The first thing I noticed was how familiar it all felt: this fingerpicking, these harmonies, this dear little voice. And more than that, the distinctive flood of emotions that was instantly stirred up inside me. This music felt – and still feels – like reuniting with an old friend, or revisiting an old home, or catching sight of an old lover, or recalling a loved one now lost – a resurgence of suppressed feelings and memories, suddenly foisted upon you. I've been listening to this songwriter for nearly twenty years; I can no longer imagine what it's like to hear them for the first time. I can only experience this music as a return, to a place of unbridled emotional vulnerability, that place this songwriter has brought me to so many times before. Though I'll admit, it is not somewhere I always wish to return. The thing about these songs is that they can almost be too tender, too fragile; and a heart can only endure so much ache. Listening to this music is like staring at the sun, a direct confrontation with the strongest and rawest of our feelings, feelings we typically don't dare to express. It can be tempting to avert one's eyes. But it can also be gratifying to be reminded of this capacity within us to hurt and to long deeply. In a way, this music is more honest with ourselves than we are, letting us feel what we so often don't allow ourselves to feel. Every time this songwriter comes to us with more of these songs, it's like a reaffirmation of life's true emotional weight – how it can wreck us, how it can humble us, and how it can, occasionally, show us grace. It is not a place we can bear to remain for too long, but it is comforting to allow ourselves to be held here for a moment, in the songwriter's delicate embrace.

Liner Notes

This album was marked by two tragedies.
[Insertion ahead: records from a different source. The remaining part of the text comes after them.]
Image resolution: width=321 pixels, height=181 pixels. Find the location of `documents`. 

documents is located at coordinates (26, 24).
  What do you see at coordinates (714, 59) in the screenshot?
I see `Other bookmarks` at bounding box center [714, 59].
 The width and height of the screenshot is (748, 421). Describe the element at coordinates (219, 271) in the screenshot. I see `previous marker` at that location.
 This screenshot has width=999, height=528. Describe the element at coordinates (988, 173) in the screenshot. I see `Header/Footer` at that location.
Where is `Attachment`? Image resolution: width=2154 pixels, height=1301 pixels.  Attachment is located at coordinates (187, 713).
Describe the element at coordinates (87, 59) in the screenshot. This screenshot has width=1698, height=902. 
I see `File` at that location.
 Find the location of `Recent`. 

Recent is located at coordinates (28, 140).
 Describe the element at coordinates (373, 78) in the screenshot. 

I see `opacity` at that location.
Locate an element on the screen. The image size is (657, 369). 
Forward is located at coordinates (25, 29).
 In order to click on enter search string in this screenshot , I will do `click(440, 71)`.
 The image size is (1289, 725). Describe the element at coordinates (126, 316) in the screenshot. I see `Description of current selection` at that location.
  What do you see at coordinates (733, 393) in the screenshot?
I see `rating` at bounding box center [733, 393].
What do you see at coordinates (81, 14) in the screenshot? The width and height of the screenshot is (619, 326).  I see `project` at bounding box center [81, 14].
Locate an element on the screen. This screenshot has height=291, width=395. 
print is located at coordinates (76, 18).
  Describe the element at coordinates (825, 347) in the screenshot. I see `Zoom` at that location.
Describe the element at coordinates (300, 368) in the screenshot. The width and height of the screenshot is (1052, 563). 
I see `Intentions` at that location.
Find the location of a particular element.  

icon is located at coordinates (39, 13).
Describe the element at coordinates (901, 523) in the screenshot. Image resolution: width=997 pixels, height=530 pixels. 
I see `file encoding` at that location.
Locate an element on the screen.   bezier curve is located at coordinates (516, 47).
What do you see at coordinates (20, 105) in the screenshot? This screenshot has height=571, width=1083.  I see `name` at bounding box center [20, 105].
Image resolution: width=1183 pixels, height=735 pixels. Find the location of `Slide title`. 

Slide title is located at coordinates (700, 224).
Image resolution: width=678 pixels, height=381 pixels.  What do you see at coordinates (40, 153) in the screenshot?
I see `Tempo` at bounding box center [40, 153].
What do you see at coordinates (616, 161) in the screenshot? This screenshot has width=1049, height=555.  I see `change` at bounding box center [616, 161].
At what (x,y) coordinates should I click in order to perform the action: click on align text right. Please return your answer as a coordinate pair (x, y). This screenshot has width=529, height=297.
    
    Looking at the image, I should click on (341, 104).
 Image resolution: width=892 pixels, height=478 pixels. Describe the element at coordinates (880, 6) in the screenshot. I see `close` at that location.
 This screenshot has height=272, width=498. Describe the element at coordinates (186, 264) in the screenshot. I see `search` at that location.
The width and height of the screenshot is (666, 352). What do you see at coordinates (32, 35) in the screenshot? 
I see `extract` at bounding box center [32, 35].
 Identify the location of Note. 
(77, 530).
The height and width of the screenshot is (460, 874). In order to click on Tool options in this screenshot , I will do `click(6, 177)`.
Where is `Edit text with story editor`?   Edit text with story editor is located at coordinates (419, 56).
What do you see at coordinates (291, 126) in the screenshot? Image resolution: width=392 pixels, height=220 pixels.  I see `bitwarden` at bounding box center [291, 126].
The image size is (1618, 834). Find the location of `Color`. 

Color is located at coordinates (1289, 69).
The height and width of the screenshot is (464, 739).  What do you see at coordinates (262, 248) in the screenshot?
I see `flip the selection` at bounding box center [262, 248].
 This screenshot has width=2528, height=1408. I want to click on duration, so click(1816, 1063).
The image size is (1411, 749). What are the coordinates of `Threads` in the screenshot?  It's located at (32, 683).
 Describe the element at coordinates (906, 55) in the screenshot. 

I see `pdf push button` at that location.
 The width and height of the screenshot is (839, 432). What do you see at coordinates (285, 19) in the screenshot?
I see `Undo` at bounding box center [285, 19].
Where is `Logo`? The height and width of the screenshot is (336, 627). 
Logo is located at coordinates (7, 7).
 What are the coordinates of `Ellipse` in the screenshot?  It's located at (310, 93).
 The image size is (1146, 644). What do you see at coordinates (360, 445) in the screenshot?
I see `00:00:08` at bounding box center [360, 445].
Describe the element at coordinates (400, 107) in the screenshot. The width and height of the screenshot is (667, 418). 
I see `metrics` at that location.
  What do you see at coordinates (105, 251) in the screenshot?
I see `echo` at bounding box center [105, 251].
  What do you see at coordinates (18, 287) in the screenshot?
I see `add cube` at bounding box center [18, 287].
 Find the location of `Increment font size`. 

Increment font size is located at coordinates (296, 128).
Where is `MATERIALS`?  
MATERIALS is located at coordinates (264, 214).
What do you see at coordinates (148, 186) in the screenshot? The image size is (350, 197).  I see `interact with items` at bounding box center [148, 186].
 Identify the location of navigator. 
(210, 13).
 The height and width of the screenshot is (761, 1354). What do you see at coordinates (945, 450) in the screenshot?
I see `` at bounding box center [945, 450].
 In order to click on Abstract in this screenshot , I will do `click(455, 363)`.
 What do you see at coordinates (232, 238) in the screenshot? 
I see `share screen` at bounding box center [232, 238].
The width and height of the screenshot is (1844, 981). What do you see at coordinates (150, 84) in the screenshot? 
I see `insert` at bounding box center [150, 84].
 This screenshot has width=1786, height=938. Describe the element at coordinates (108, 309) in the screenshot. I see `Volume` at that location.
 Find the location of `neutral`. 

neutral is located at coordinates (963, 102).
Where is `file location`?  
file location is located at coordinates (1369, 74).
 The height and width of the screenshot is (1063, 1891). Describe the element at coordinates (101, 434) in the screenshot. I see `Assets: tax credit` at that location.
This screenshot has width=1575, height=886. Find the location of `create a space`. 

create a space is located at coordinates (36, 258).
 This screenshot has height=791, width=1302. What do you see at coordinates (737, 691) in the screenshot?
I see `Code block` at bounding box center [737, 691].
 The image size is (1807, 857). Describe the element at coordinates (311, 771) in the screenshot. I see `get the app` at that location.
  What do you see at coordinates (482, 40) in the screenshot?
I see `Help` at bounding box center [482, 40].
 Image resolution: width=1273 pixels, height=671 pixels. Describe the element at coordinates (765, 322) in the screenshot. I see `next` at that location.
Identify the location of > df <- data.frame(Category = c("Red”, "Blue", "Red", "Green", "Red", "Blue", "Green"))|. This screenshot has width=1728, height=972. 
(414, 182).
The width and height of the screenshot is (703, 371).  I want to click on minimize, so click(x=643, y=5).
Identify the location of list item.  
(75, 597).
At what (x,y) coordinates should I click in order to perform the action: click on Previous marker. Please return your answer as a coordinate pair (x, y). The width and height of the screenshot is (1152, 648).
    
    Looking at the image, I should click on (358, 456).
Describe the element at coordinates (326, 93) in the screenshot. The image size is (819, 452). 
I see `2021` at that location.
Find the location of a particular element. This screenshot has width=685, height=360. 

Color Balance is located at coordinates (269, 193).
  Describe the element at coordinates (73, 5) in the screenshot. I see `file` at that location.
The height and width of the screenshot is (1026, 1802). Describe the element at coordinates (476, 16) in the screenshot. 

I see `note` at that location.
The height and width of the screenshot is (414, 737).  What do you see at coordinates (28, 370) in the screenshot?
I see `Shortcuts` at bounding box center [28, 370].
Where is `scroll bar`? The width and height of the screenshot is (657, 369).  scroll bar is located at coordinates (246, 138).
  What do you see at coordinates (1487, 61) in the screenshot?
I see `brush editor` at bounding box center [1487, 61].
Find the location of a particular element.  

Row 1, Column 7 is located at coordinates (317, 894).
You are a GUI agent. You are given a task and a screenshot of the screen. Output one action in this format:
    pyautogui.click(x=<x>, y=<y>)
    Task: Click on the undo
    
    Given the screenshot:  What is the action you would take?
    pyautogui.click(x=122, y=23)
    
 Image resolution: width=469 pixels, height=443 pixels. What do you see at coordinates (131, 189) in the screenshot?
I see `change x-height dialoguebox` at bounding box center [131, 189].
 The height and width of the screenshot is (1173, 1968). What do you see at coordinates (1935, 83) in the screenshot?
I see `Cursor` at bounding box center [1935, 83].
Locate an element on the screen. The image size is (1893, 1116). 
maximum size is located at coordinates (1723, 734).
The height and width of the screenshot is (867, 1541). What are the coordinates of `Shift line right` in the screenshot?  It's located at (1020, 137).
The first – occurring (presumably) before the album was written, but only revealed on the day of its release – was the passing of Sufjan's "beloved partner", Evans Richardson. The second – occurring well after the album was finished, a mere month before its release – was Sufjan's sudden hospitalization and subsequent diagnosis of the auto-immune disorder Guillain-Barre Syndrome. (As of the publication of this episode, Sufjan is out of hospital and recovering.) It is difficult to listen to this record without hearing overtones of these two tragedies, even though the second tragedy did not, could not, figure into its creation in any way. But perhaps that's the power of Sufjan's music, that it can prefigure life's joys and sorrows, and speak to experiences we've yet to experience and feelings we've yet to feel.